Being cheated on is an awful feeling, but how you handle it can play a big role in your recovery. Whether you try to rebuild the relationship or you decide to end things, learn how you can heal and move on.

First of all, decide whether or not you want to re-establish trust. When a partner is unfaithful, it is a serious breach of trust. And it is something that may indicate that this person is not worthy or capable of a healthy relationship. On one hand, good people make bad choices and if they are truly sorry and can make amends, forgiveness can lead to an even better relationship. Also, if you simply cannot trust that person again, the relationship is effectively dead. Some key things to consider:

Is your partner truly sorry?

Did they voluntarily tell you, or did you find out from someone else?

Has this sort of behavior happened before, or has he or she promised to not do it, and it has continued or gotten worse?

Is this part of a larger picture of poor behavior towards you?

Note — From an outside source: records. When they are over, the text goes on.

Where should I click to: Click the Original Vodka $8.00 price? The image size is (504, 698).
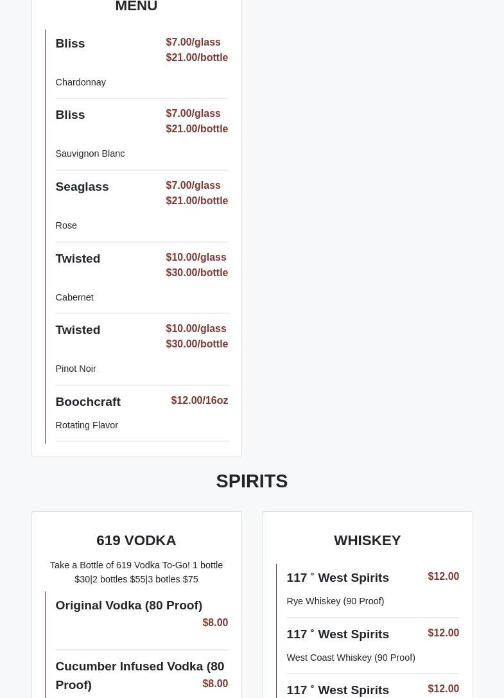click(x=215, y=623)
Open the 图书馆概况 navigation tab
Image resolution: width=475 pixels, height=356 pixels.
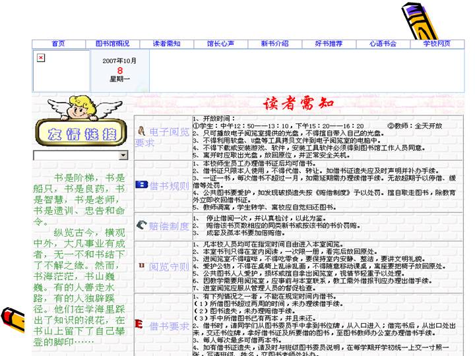point(113,44)
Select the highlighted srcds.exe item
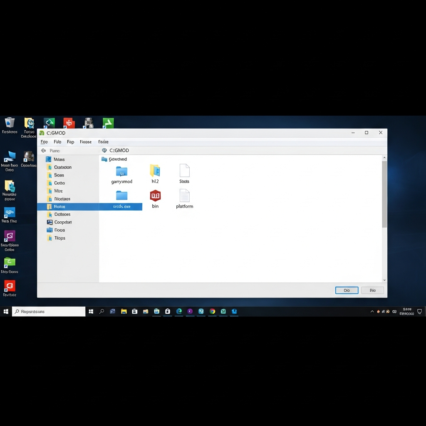426x426 pixels. 121,206
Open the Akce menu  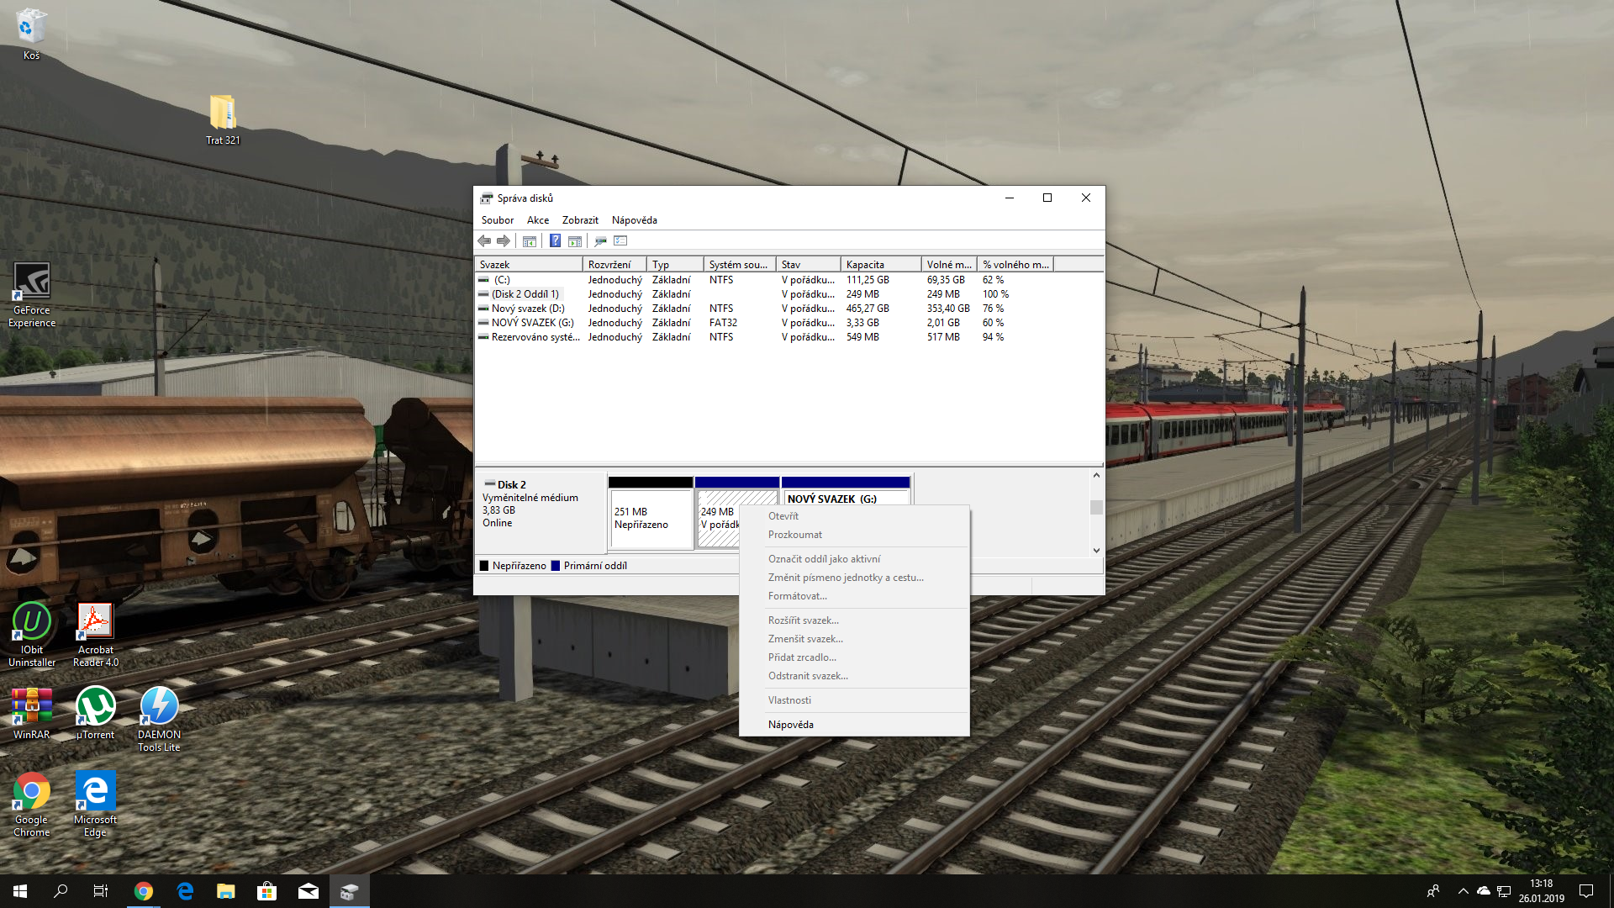537,220
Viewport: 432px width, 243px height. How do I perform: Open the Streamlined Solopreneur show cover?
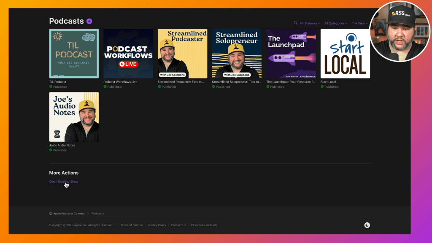click(x=237, y=54)
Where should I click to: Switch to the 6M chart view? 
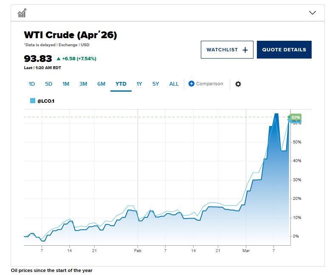[x=101, y=84]
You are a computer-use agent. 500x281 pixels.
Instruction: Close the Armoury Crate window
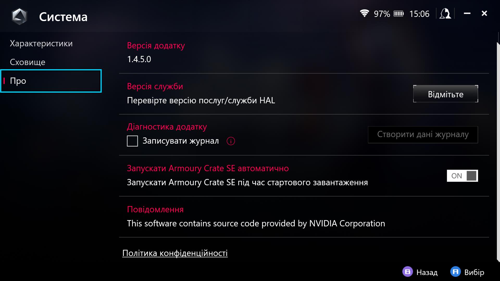pyautogui.click(x=484, y=13)
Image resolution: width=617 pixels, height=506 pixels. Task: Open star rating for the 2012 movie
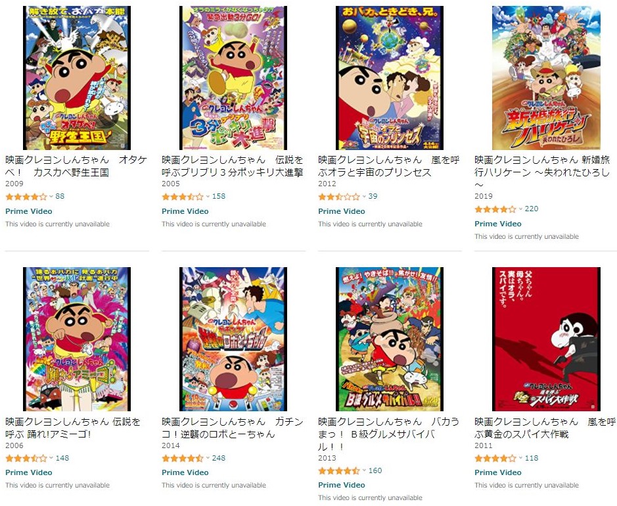(339, 196)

Is your partner willing to take steps to mend the relationship (if you decide you want to go that route) such as marital counseling, quitting a job, moving.

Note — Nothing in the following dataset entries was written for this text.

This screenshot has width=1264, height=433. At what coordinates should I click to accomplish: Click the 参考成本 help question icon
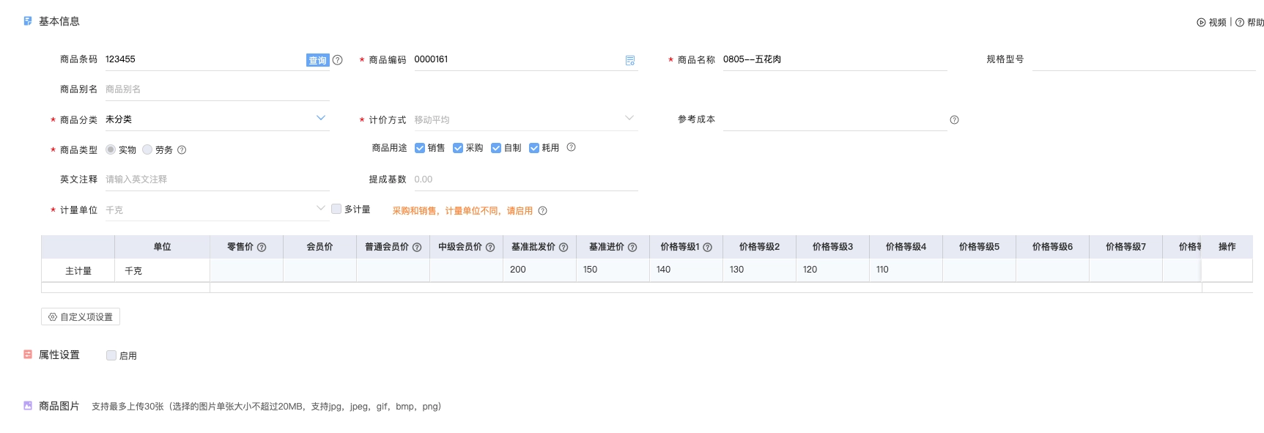pos(954,120)
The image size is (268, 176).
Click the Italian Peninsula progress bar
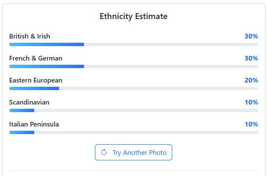(x=134, y=132)
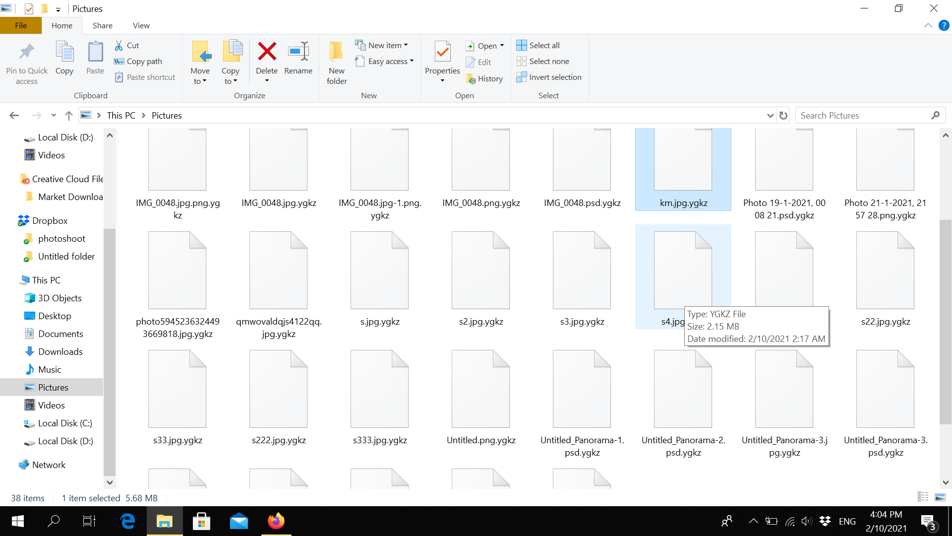The image size is (952, 536).
Task: Create a New folder
Action: click(336, 62)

Do you feel you want to trust this person again? There is no right or wrong answer for this. This is entirely up to the person who has been cheated on. It does not matter if the person who has cheated is sorry, made amends, and so on — this can be a deal breaker plain and simple.

Feelings may change with time and further experience with the cheating partner. It can go one way or the other. This is natural.

Well-meaning friends and relatives may want to give simple advice to make a quick, definitive decision. Be aware that you do not have to make a decision right away in most cases. It is your life.

Request that your partner cut off all communication with the third party. The third (or even fourth or fifth) party needs to be out of the picture for the relationship to survive.